The job is to output each record exactly as it stands, pictures excluded.

====================

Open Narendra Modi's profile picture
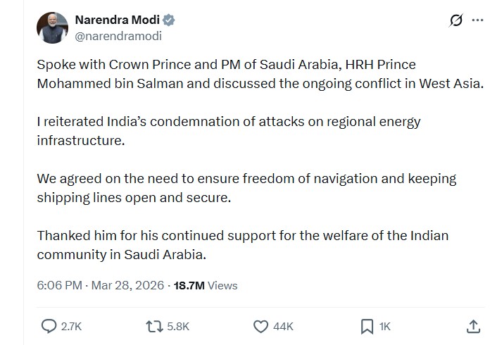This screenshot has height=345, width=497. (x=53, y=27)
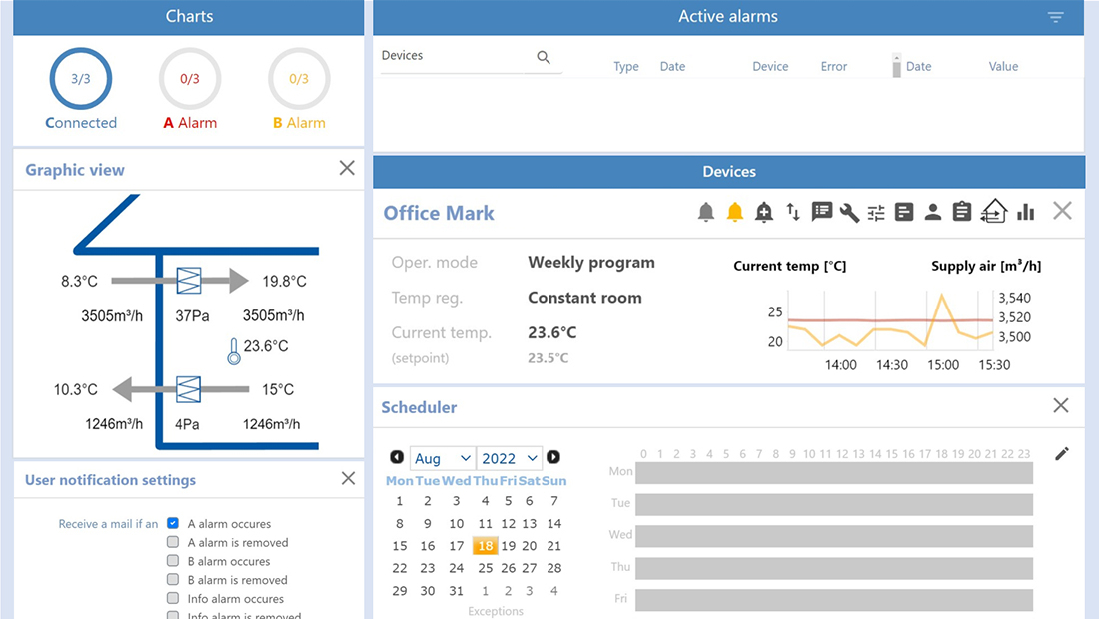This screenshot has width=1099, height=619.
Task: Click the air exchange house icon
Action: pyautogui.click(x=993, y=212)
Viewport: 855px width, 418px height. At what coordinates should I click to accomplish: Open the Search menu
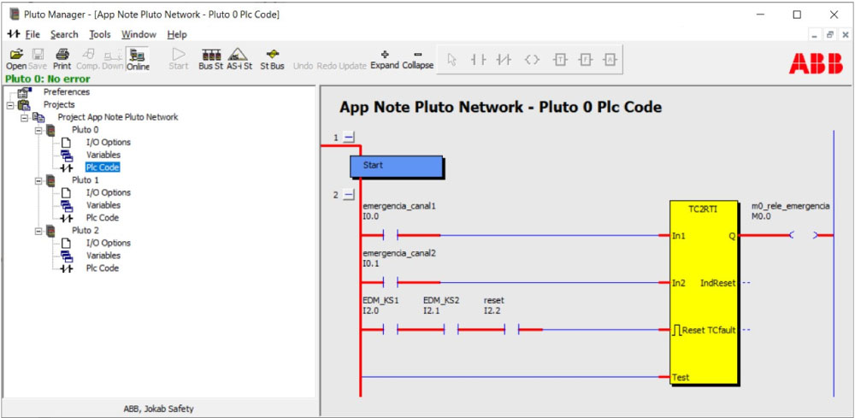pos(64,34)
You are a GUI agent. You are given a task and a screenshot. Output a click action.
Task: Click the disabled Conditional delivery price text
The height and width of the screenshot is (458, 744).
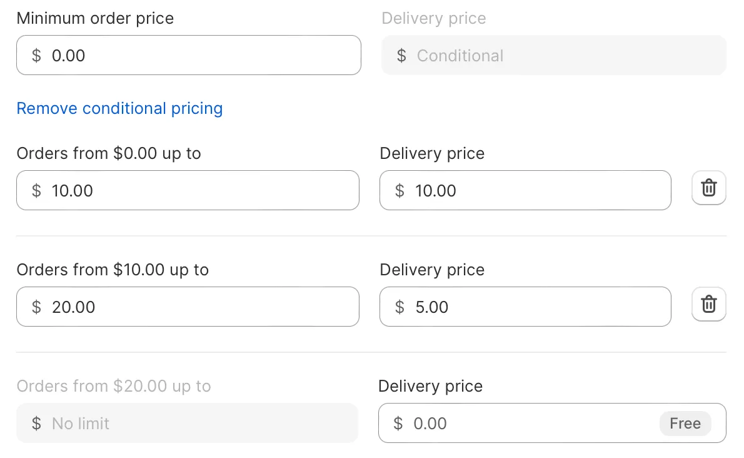pyautogui.click(x=460, y=56)
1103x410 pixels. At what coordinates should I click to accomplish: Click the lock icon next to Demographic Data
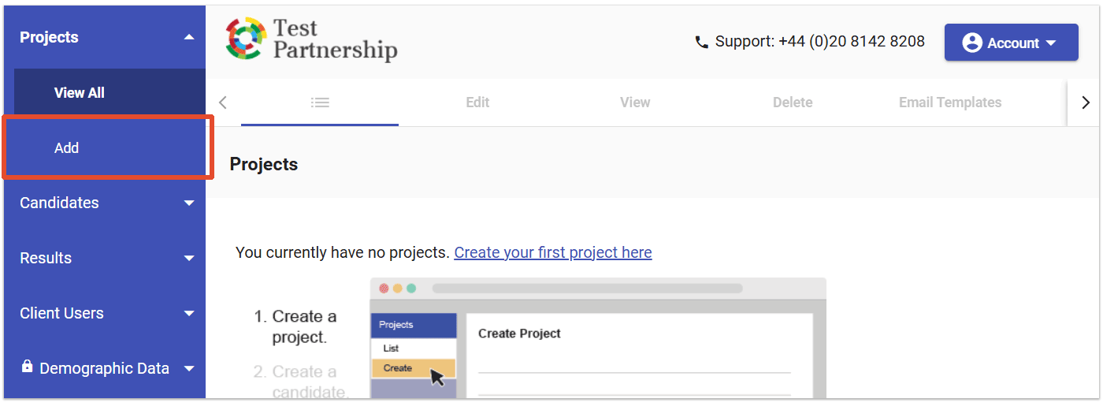[28, 367]
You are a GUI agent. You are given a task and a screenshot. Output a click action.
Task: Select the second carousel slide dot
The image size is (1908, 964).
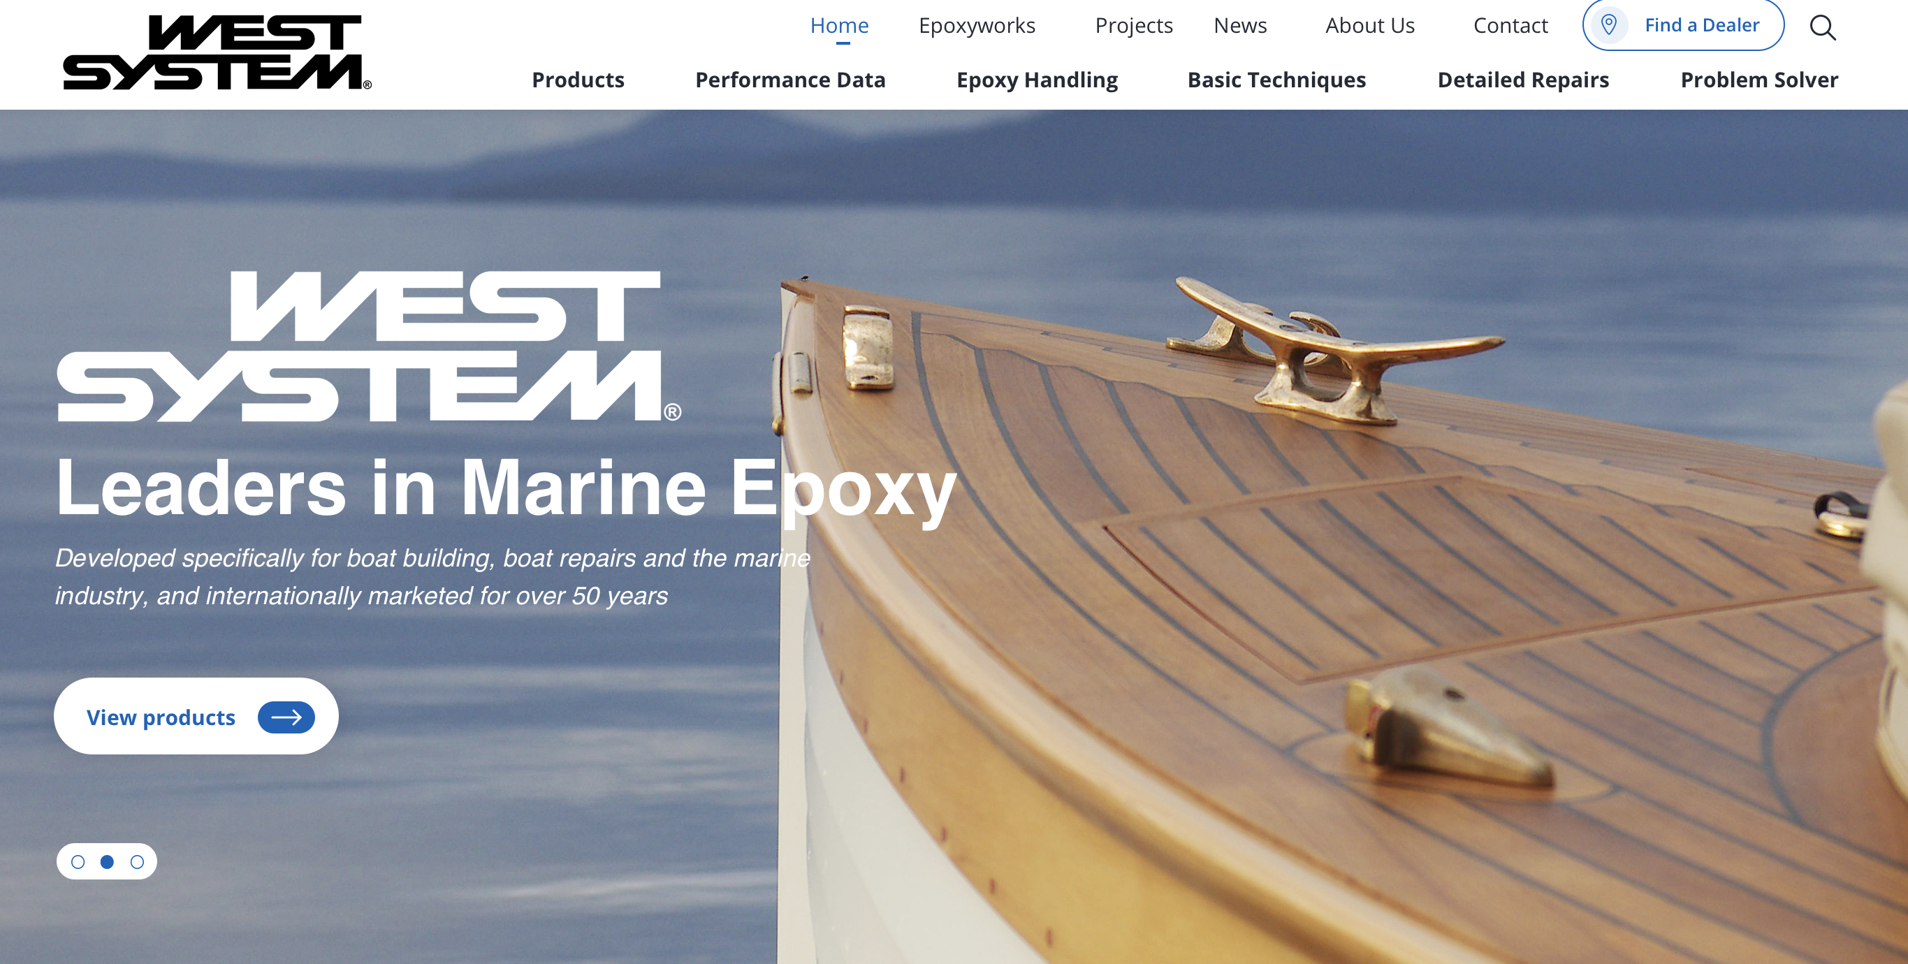pos(107,862)
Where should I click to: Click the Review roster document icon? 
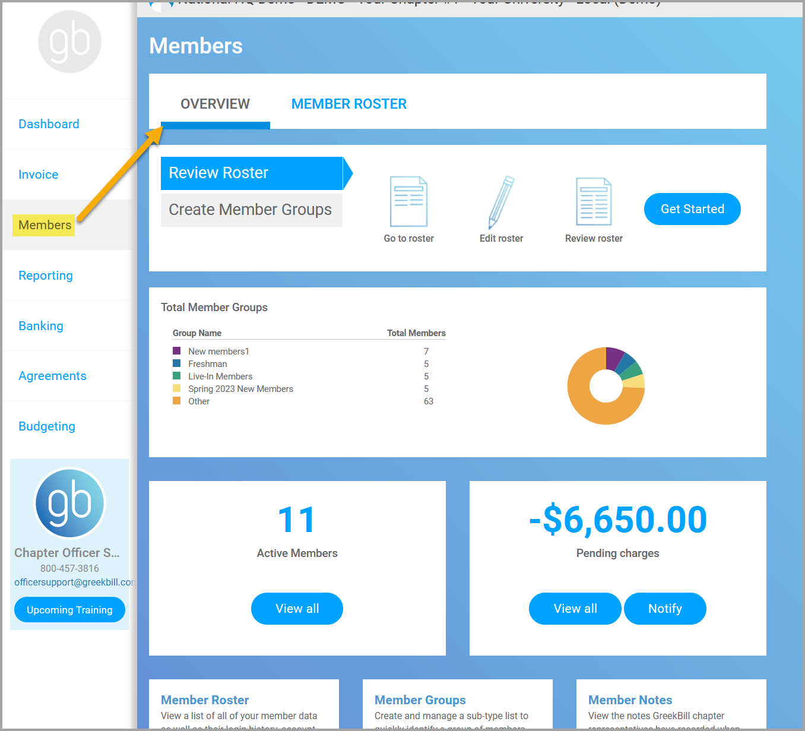(x=594, y=202)
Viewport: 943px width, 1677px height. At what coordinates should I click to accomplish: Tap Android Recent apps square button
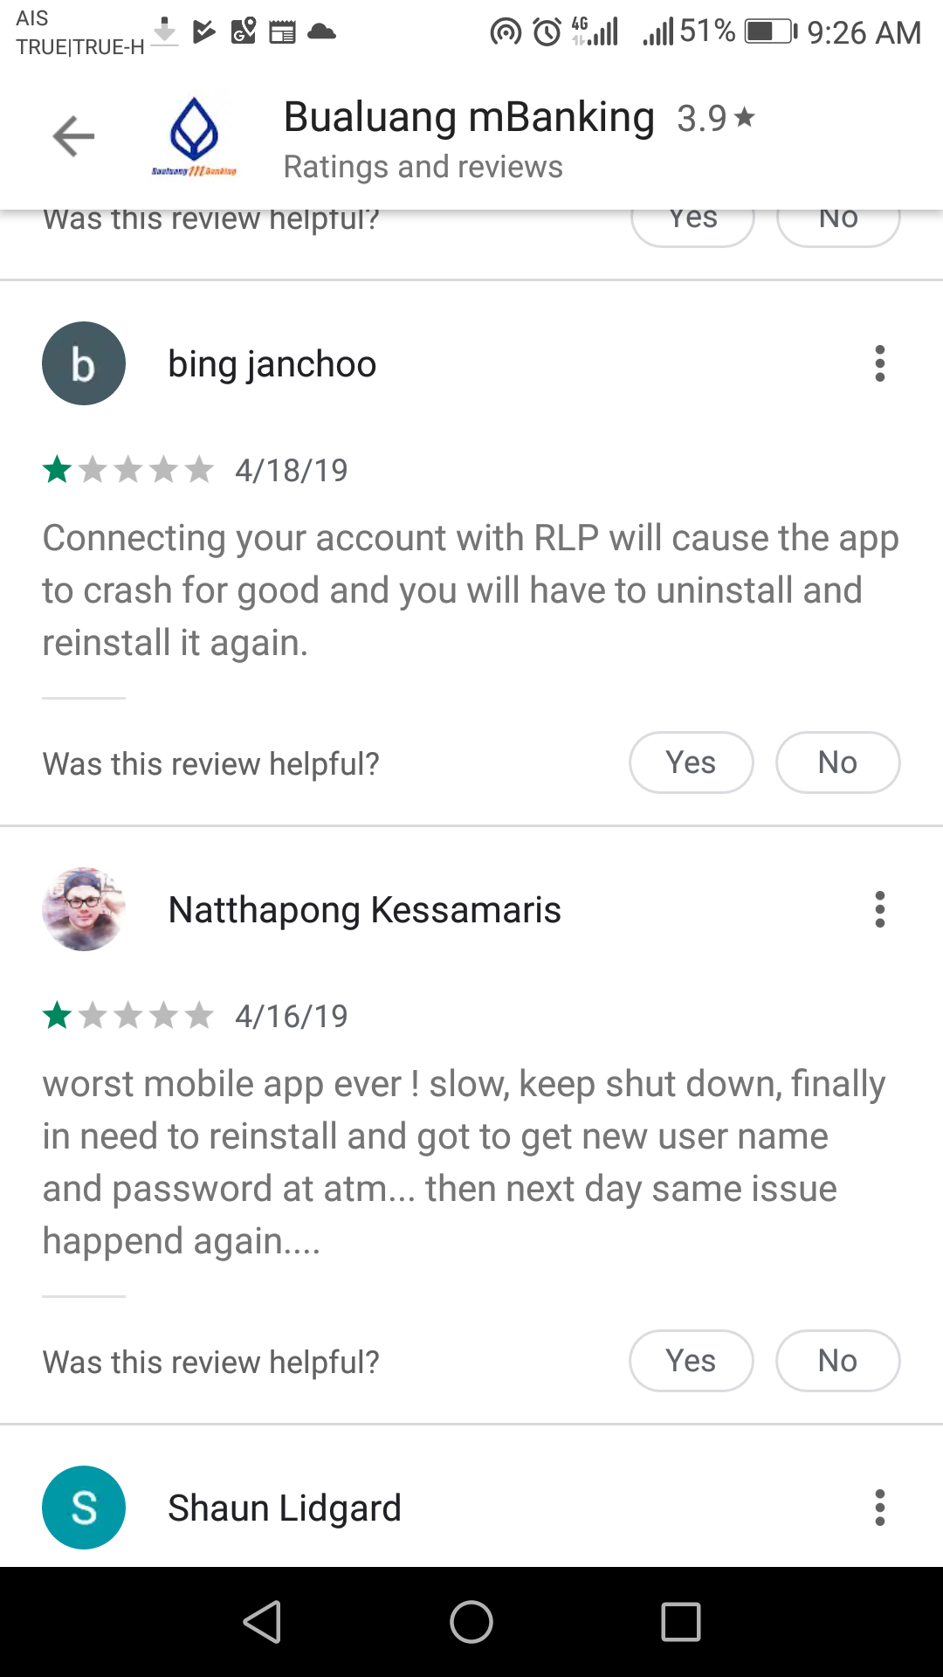click(681, 1622)
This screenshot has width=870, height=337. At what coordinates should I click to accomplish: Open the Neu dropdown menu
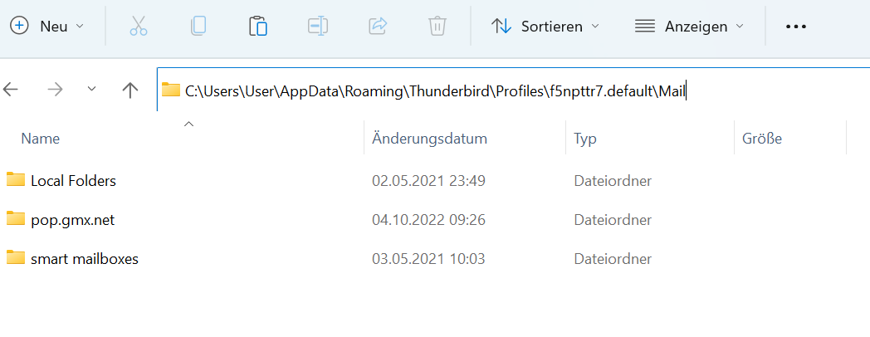pyautogui.click(x=48, y=27)
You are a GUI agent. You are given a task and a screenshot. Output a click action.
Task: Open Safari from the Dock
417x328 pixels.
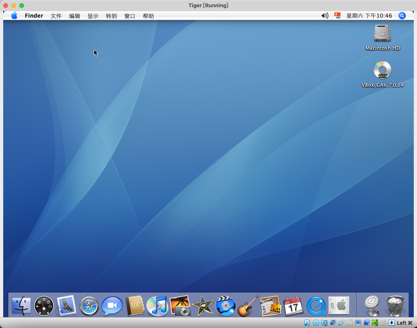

====================

# [ANSWER FOR THIS EXERCISE]
Open Narendra Modi's profile picture
This screenshot has height=345, width=497. (x=53, y=27)
This screenshot has width=1099, height=619.
Task: Click the air exchange house icon
Action: pyautogui.click(x=993, y=212)
Viewport: 855px width, 418px height. At what coordinates should I click to accomplish: Open the Search menu
pos(64,34)
You are a GUI agent. You are given a task and a screenshot. Output a click action.
Task: Click the disabled Conditional delivery price text
The height and width of the screenshot is (458, 744).
pyautogui.click(x=460, y=56)
1103x410 pixels. At what coordinates should I click to accomplish: Click the lock icon next to Demographic Data
[28, 367]
You are a GUI agent. You are given a task and a screenshot. Output a click action.
Task: Select the second carousel slide dot
The image size is (1908, 964).
pos(107,862)
Where should I click to: Click the Review roster document icon? 
(x=594, y=202)
Viewport: 943px width, 1677px height. At what coordinates should I click to accomplish: Tap Android Recent apps square button
click(681, 1622)
This screenshot has width=870, height=337. At what coordinates should I click to accomplish: Open the Neu dropdown menu
pyautogui.click(x=48, y=27)
You are a GUI agent. You are given a task and a screenshot. Output a click action.
Task: Open Safari from the Dock
417x328 pixels.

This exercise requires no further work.